### AIM OF THE EXERCISE:
Copy each line of the rows below word for word, omitting the pictures.

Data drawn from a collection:
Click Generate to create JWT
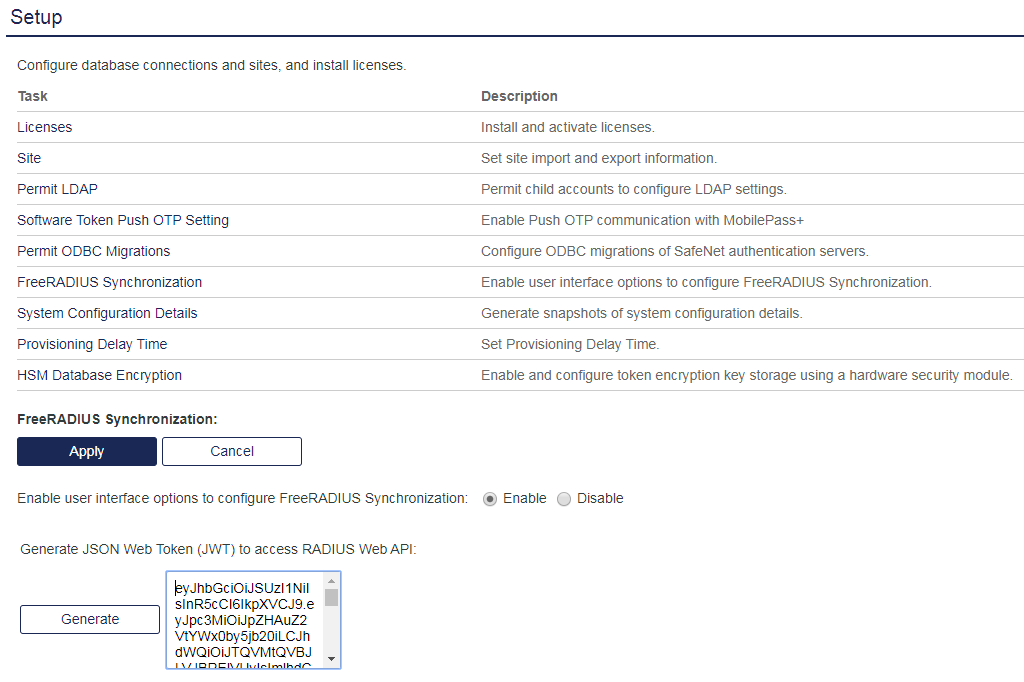[x=90, y=619]
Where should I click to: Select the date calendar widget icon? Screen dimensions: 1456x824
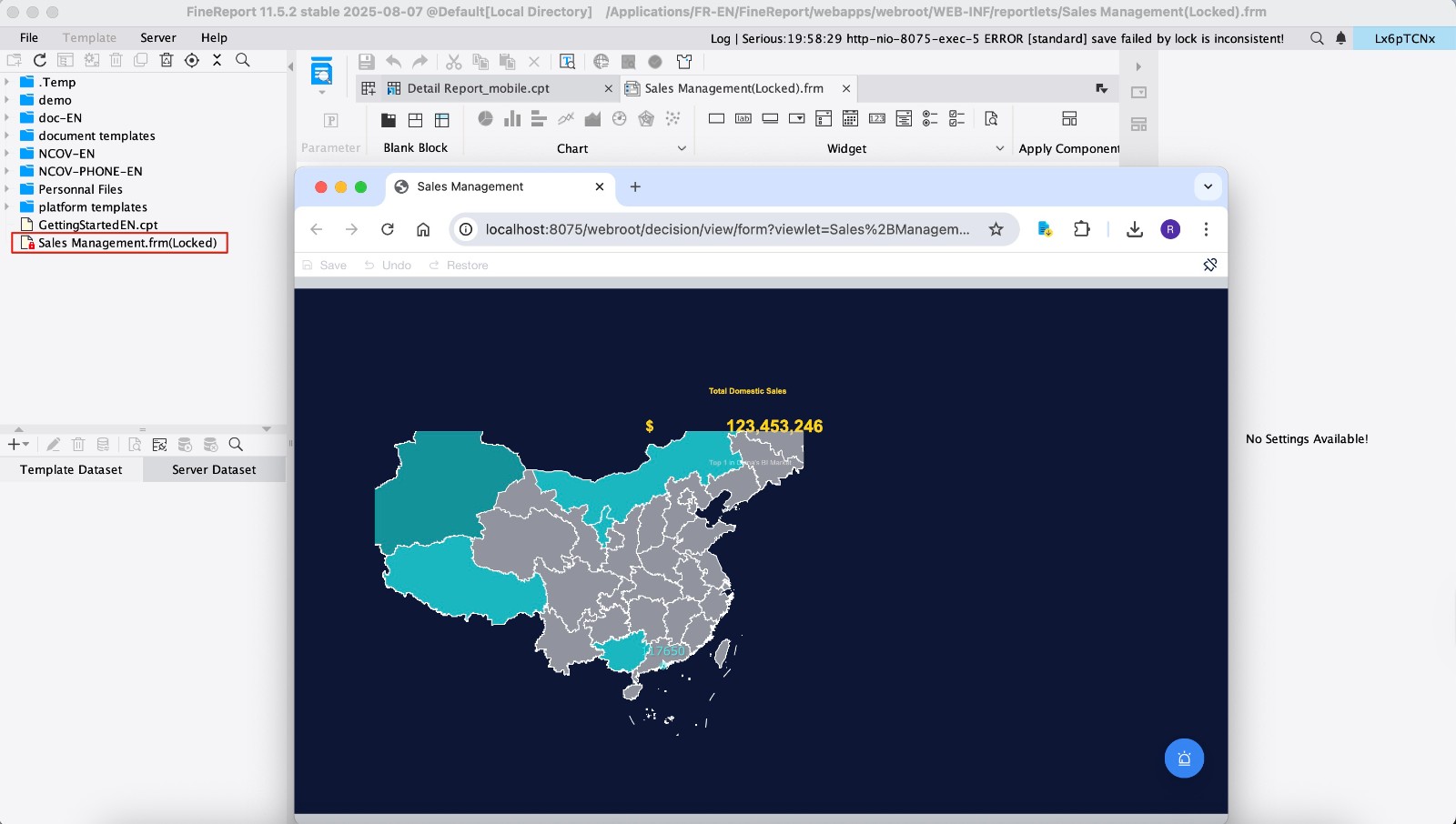[850, 119]
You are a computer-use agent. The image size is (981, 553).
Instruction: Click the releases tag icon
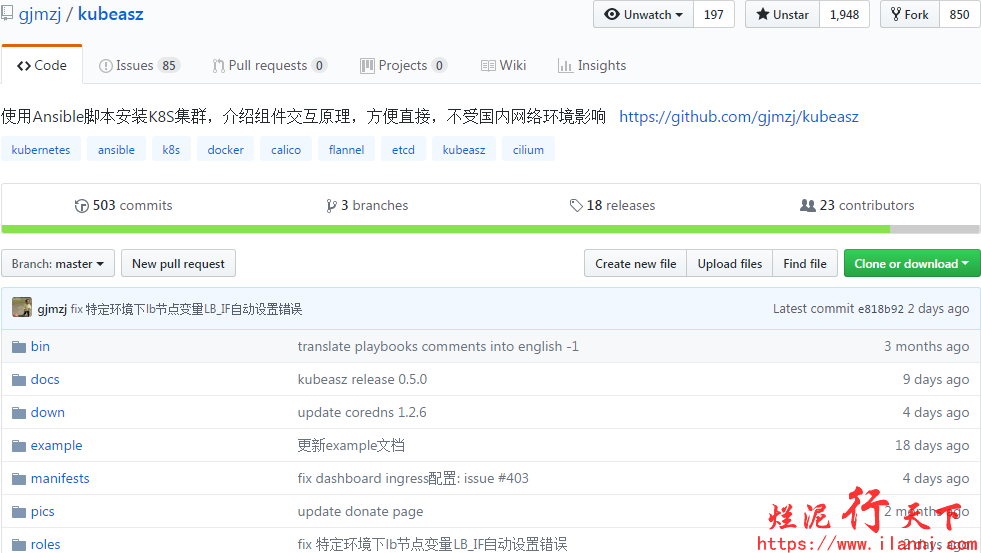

### SOLUTION FOR THIS TASK:
Click Generate to create JWT
[x=90, y=619]
Where should I click to: Select the date calendar widget icon? Screen dimensions: 1456x824
[850, 119]
You are a computer-use agent. The image size is (981, 553).
Instruction: Click the releases tag icon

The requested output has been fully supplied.